Kansas City Star August 29, 2002
Missouri could see role in Iraq attack: Limitless range of B-2 is key
BY SCOTT CANON
With more Arab states making clear they want no part of a U.S. military campaign against Iraq, defense analysts say the possibility of Missouri playing a larger role in an attack grows.
B-2 stealth bombers flew from Whiteman Air Force Base to strike targets in the former Yugoslavia in 1999 and in Afghanistan last fall.
Allies such as Saudi Arabia and Qatar, which gave American forces access to their bases during the Persian Gulf War in 1991, now emphatically reject such a role. That, analysts say, could make the limitless range of the B-2s key. "They become much more vital," said Thomas Keaney, a retired Air Force colonel teaching foreign policy at Johns Hopkins University.
Missouri may not be the only launching pad. Bases in Turkey could be pivotal, as well as air fields reportedly being refurbished in Kurdish-controlled areas of Iraq. Sorties of fighters and lighter bombers could also strike from American aircraft carriers cruising in the Persian Gulf.
Yet a single B-2 flight, equipped to drop large loads of some of the most sophisticated satellite-guided bombs in the U.S. arsenal, delivers the same firepower as an entire squadron of lesser planes dealt in the Gulf War.
And takeoffs from western Missouri would not signal quite so clearly the start of a war as, for instance, sending a dozen B-52 bombers to Incirlik, Turkey.
Still unanswered, however, are questions about the plane's durability.
The Air Force has 21 of the stealth bombers, which cost about $2 billion each. Of those, typically one-third are out of commission at a given time for significant renovation or repairs. An unclassified number of the bombers remain reserved for nuclear missions.
The bombers' matte-black composite skin designed to fool enemy radar has proved susceptible to damage, such as that inflicted by flying into large birds. While the bombers remain air-worthy after such collisions, such dents make the jets less stealthy and the Air Force has struggled to increase the speed of repairs.
Those mendings require hangars that can delicately control heat and humidity levels.
More recently, the Air Force has conceded that cracks have developed on the bat-shaped wings of some of the aircraft - typically behind the exhaust. On most jets, such exhaust does not go over the surface of the plane. But on the B-2 the exhaust spills over the wing to hide it from enemy devices that home in on heat sources.
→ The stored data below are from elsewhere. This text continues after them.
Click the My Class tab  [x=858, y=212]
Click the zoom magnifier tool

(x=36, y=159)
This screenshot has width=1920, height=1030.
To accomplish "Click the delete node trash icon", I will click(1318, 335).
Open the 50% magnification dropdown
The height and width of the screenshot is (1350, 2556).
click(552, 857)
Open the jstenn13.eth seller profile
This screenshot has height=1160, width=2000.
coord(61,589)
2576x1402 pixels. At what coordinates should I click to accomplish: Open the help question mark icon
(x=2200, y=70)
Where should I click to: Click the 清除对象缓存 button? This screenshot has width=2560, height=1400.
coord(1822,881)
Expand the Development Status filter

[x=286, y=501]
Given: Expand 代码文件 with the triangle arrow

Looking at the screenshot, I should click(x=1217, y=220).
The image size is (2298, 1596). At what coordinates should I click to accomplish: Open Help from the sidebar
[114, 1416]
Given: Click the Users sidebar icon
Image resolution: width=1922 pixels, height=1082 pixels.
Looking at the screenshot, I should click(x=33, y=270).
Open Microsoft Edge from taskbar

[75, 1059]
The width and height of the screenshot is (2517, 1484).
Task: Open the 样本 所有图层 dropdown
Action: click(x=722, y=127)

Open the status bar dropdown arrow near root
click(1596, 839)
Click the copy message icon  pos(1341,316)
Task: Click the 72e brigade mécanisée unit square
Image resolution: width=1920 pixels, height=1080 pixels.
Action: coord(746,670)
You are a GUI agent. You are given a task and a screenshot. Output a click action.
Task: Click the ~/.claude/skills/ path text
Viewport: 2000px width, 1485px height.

"It appears to be a plane you can use for three or four days at a time," said Robert Pape, a University of Chicago expert on air power and author of Bombing to Win. "We don't know if the problems have been fixed."
When B-2s flew missions in the first week of the Afghanistan war, they made trips that lasted more than two days, touching ground only to switch their two-man crews in the Indian Ocean island of Diego Garcia. Even then, the planes' engines were never turned off.
The Air Force decided almost a year ago to buy five semiportable shelters for the B-2 - one for Fairford Air Force Base in England and four for Diego Garcia. They would allow sensitive repairs to be made somewhere besides Whiteman.
The first of those shelters was scheduled for delivery late last year. Capt. Don Langley, a spokesman for the B-2's 509th Bomb Wing, said security considerations prevented him from revealing if any shelters are ready.
Most analysts expect the B-2 to play a prominent role in any early attacks on Iraq - with or without the ability to base planes freely in the region - to blast out the country's air defenses in night raids.
But with fewer places for other U.S. squadrons to fly from in the region, pressure would grow to extend the use of B-2s beyond the first few nights of a campaign. Experts say the importance of B-1 and B-52 bombers - with the same long range with refueling - would also rise even though they lack the B-2's virtual invisibility.
"The question then becomes, how much can you push the B-2?" said John Pike of the Globalsecurity.org consulting firm. "You'd want to generate the maximum number of sorties."